During the first season a fifth experiment will be stated at a commercial Eucalyptus plantation just harvested; the objective of this experiment is to evaluate the effect of irrigation on new growth rate, with two irrigation treatments:
a. No irrigation
b. Daily 100% ETa reposition
At this experiment, the same determinations described above will be implemented, with the exception of root growth development.
Economic analysis of results obtained at the field experiments will consist on the Present Net Value, Internal Rate of Returns and Investment Return calculations.
A. Permanent plots (4 experimental sites, 32 plots each):
1. Site selection.
2. Design and instalation of drip irrigation equipment.
3. Planting of 3 experimental plots
4. Irrigation scheduling program, considering soil, plant and climate relations.
5. Dasometry and gravimetric measurements (quarterly).
6. Root development (yearly).
7. Daily tensiometer readings at 30 and 60 cm within the soil profile.

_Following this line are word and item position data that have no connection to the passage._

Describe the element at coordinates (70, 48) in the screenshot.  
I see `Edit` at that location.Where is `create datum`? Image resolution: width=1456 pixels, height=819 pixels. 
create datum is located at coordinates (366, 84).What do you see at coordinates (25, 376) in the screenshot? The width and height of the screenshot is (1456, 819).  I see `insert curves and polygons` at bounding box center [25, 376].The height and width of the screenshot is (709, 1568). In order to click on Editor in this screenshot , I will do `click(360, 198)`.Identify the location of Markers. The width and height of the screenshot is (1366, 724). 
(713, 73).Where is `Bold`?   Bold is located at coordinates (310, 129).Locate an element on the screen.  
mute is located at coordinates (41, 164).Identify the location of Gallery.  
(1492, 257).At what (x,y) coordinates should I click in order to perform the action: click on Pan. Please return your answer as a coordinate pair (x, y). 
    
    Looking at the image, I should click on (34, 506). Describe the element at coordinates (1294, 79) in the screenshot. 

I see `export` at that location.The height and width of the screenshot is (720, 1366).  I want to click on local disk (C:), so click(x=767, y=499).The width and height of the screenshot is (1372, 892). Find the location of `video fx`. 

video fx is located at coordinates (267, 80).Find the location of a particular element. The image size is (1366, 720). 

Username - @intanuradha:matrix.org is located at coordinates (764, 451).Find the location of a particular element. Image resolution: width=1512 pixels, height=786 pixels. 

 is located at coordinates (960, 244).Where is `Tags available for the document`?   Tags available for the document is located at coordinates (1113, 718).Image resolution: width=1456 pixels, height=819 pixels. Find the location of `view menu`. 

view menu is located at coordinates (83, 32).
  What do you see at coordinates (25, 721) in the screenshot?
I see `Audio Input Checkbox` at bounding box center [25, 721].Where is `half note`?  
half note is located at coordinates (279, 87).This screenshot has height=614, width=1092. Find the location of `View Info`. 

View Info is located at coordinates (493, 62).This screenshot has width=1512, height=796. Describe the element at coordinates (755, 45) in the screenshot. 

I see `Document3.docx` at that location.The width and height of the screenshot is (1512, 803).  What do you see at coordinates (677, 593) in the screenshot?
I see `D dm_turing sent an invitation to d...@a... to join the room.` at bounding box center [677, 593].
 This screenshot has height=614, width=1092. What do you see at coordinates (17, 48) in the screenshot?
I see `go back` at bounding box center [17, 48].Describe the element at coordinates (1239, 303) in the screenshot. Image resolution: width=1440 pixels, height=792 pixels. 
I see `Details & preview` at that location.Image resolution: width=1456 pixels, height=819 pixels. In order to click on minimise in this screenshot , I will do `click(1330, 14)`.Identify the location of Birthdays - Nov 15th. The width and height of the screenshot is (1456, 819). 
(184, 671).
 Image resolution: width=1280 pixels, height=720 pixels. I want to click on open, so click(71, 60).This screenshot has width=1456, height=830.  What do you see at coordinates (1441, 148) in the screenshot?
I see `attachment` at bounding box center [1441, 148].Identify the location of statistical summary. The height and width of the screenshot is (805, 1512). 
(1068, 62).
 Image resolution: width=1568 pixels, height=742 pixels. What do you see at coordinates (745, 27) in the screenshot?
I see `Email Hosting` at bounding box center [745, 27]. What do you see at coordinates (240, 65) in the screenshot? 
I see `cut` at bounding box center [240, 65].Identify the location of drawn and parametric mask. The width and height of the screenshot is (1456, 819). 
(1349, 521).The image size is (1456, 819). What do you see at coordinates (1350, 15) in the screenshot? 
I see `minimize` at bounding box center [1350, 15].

8. Daily measurements of relevant climate data.
9. Every second week, foliar leaf area index and leaf water stress measurements.
10. Three times each season, photosynthetic capacity measurements.
11. Once a year, wood sampling for:
fiber lenght, width and diameter.
lignine content and characterization.
cellulose and hemi-cellulose content
wood specific gravity and module of rupture
B. Comparative irrigation methods field experiment.
1. Design and field implementation of each irrigation method.
2. Quarterly determinations of dasometry parameters.
3. Determination of Irrigation efficiency components.
C. Irrigation experiment on Eucalyptus re - growth after harvesting.
1. Design and field implementation of a drip irrigation system
2. Monthly dasometry measurements.
D. Economic Evaluation
1. Economic evaluation of field results.
2. Optimization of investment on irrigation technology for Eucalyptus, with a sensitivity analysis for different components of the economic model.